**PASSAGE GIVEN:**
»»

# the intro of crack monkey



## EVfun (Mar 14, 2010)

Very cool old buggy body! Your goals sound very do-able. I have a buggy with about a 20 mile range. You can see some pictures here and here.


----------



## crack monkey (May 30, 2011)

wow... your buggy looks great! almost exactly what i want to build.


----------



## nedrapr (Mar 9, 2011)

Hey Ryan. Sounds like a cool project. Since you are in Hagerstown, you should come out to our Power of DC EV racing event June 11 and 12. AutoCross at the Valley Mall on Saturday and the National Electric Drag Racing Association event on Sunday at Mason Dixon. There will be plenty of EVs to see there and KTA-EV is one of our sponsors.
http://www.evadc.org


----------



## crack monkey (May 30, 2011)

nedrapr said:


> Hey Ryan. Sounds like a cool project. Since you are in Hagerstown, you should come out to our Power of DC EV racing event June 11 and 12. AutoCross at the Valley Mall on Saturday and the National Electric Drag Racing Association event on Sunday at Mason Dixon. There will be plenty of EVs to see there and KTA-EV is one of our sponsors.
> http://www.evadc.org


 i am all over being there on the 11th! do you know that there is a cruise in at the mall on Saturday evenings? What time do things kick off?


----------



## nedrapr (Mar 9, 2011)

««

[Dataset items]
»»

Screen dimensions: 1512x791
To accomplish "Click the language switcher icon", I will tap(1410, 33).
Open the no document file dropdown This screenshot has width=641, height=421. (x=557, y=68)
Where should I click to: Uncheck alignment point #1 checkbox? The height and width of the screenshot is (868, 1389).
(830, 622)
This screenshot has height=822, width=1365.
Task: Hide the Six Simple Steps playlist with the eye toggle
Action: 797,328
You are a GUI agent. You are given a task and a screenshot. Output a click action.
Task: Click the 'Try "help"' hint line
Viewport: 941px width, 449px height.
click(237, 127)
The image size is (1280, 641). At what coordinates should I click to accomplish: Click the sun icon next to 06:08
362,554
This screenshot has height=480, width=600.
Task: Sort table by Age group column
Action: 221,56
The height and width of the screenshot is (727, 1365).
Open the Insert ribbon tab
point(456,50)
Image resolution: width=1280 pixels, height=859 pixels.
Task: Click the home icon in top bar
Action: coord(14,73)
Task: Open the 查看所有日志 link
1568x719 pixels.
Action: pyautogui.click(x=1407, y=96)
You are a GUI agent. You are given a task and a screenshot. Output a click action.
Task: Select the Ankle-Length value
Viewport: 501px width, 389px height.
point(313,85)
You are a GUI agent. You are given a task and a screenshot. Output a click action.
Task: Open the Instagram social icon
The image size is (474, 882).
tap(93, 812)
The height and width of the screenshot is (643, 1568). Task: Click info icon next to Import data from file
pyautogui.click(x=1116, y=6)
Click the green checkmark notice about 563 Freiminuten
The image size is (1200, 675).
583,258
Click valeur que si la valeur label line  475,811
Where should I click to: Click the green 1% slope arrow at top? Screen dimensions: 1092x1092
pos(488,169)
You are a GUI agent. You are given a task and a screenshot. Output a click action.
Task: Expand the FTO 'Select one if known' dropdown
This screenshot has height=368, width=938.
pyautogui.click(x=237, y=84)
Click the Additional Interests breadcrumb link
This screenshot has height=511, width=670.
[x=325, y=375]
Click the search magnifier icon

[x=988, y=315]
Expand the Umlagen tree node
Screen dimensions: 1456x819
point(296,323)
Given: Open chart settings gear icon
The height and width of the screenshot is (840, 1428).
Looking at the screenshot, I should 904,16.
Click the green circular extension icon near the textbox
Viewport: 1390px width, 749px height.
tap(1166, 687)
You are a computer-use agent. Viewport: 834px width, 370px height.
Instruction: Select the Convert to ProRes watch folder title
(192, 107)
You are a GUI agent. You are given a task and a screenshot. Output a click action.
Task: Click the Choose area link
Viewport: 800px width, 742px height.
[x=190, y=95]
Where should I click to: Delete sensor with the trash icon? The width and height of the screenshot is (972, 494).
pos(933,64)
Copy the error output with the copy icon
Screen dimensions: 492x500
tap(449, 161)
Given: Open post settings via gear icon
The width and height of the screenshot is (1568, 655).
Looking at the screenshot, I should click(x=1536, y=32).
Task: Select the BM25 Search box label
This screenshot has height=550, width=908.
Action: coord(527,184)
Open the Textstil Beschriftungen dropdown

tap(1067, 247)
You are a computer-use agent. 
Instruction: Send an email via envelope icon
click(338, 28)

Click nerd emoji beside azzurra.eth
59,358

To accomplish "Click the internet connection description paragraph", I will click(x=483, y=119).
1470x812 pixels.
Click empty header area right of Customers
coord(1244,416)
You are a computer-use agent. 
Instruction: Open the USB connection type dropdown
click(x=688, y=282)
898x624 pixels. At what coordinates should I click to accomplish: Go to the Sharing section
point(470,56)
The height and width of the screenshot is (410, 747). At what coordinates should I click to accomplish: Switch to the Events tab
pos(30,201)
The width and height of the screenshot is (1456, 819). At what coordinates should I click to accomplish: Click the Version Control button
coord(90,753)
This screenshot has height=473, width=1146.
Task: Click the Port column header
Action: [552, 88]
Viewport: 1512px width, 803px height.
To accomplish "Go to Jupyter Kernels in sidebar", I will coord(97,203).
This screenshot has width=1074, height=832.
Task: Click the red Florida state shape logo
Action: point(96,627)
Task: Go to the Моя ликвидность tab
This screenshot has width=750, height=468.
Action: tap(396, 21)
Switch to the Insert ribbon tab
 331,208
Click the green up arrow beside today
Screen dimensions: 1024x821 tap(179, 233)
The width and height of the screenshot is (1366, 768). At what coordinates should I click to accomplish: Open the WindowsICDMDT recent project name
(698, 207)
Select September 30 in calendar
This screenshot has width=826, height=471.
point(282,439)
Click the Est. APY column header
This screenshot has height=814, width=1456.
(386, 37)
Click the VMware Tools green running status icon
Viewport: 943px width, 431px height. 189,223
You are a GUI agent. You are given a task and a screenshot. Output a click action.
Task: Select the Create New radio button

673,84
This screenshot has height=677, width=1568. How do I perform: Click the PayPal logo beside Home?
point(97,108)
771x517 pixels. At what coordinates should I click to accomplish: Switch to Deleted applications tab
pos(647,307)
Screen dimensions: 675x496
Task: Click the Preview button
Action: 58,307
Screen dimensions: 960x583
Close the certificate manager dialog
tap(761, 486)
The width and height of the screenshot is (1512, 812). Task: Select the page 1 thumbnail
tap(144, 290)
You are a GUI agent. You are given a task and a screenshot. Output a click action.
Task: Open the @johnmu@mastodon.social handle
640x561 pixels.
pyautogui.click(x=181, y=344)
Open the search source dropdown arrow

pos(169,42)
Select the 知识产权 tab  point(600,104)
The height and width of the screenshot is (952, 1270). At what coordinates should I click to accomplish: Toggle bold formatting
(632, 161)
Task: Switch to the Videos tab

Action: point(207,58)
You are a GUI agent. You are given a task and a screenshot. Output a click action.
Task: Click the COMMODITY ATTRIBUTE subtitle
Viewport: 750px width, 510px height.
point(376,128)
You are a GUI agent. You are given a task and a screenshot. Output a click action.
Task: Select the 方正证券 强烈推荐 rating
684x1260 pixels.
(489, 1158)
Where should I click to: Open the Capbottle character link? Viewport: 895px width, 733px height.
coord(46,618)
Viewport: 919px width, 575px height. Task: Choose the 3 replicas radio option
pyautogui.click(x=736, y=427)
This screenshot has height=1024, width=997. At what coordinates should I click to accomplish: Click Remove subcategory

««

**WHAT THIS TASK INVOLVES:**
Answer from the forum thread:
1. About how far can EVfun's buggy go?
2. Where and on which day is the AutoCross held?
3. Which sponsor of the racing event does nedrapr name?

**EXERCISE ANSWER:**
1. About 20 miles.
2. At the Valley Mall, on Saturday.
3. KTA-EV.